The studies, both of which include a large number of patients with long
follow-up, hint at the potential role for this more intensive, etoposide-containing
chemotherapy regimen alongside the current world standard of ABVD (Adriamycin,
bleomycin, vinblastine, dacarbazine), according to Dr. John A. Radford,
professor of medical oncology, Christie Hospital, Manchester, UK.

"It would be wrong to say that one particular treatment is the
treatment for advanced Hodgkin’s disease," Dr. Radford said. "I
think there will be a portfolio of therapies that will be used to try to match
therapy to illness more closely, and I think this is something that is going to
develop over the next few years."

At the 8th International Conference on Malignant Lymphoma (ICML abstract
207), Dr. Radford presented an analysis of two consecutive randomized trials of
ChIVPP/EVA vs a comparator. The trials included 701 patients with previously
untreated stage III/IV Hodgkin’s disease.
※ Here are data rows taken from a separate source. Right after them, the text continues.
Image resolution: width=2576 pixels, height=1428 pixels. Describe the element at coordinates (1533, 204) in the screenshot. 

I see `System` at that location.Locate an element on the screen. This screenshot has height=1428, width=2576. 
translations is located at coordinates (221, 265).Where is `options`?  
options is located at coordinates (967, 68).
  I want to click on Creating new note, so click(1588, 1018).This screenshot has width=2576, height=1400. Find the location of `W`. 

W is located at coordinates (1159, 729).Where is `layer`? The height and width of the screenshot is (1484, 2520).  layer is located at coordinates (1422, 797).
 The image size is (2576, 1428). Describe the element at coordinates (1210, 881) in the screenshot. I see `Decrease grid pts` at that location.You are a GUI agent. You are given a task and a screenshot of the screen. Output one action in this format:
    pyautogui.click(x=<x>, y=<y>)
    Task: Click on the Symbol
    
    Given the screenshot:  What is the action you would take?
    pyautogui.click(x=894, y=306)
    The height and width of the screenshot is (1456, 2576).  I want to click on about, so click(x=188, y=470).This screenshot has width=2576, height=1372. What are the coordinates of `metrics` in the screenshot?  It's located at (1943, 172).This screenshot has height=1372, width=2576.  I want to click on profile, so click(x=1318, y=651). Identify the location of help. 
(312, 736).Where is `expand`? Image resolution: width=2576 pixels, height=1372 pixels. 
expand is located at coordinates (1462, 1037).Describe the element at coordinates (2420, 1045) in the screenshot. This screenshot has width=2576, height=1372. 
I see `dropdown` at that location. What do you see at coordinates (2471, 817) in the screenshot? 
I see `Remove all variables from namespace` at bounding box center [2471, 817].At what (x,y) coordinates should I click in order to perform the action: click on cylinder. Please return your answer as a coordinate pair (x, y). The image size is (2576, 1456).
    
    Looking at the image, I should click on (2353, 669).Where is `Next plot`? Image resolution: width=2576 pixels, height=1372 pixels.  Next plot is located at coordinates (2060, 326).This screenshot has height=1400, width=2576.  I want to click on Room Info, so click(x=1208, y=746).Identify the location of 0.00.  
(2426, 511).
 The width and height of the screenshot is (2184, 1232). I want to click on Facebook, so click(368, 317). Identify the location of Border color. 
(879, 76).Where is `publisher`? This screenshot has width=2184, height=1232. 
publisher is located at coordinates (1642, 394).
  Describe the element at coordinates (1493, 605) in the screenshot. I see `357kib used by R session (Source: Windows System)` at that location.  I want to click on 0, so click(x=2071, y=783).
In the first trial, initiated in 1984, 419 patients received either the
then-standard MVPP regimen (mechlorethamine, vinblastine, procarbazine,
prednisone) on a 42-day cycle, or the etoposide-containing regimen, which
included chlorambucil, vinblastine, procarbazine and prednisolone (ChIVPP)
orally on days 1 to 7, followed by etoposide, vincristine, and Adriamycin (EVA)
on day 8 of a 28-day cycle. Treatments were given for 6 to 8 cycles.

Results, published in 1995 in the Journal of Clinical Oncology (Radford JA
et al: 13:2379-2385, 1995), showed that ChIVPP/EVA-treated patients had
superior freedom from progression, event-free survival, and overall survival,
with fewer secondary cases of acute myelogeous leukemia (AML) or
myelodysplastic syndrome (2 cases vs 8 for MVPP) with a median follow-up of
12.5 years.

The second trial compared 11 weeks of VAPEC-B chemotherapy (vincristine,
Adriamycin, prednisolone, etoposide, cyclophosphamide, bleomycin) with 6 months
of ChIVPP/EVA in 282 patients enrolled beginning in 1992. The goal was to
determine whether the VAPEC-B regimen, shorter and with relatively low
toxicity, was at least as effective as ChIVPP/EVA chemotherapy.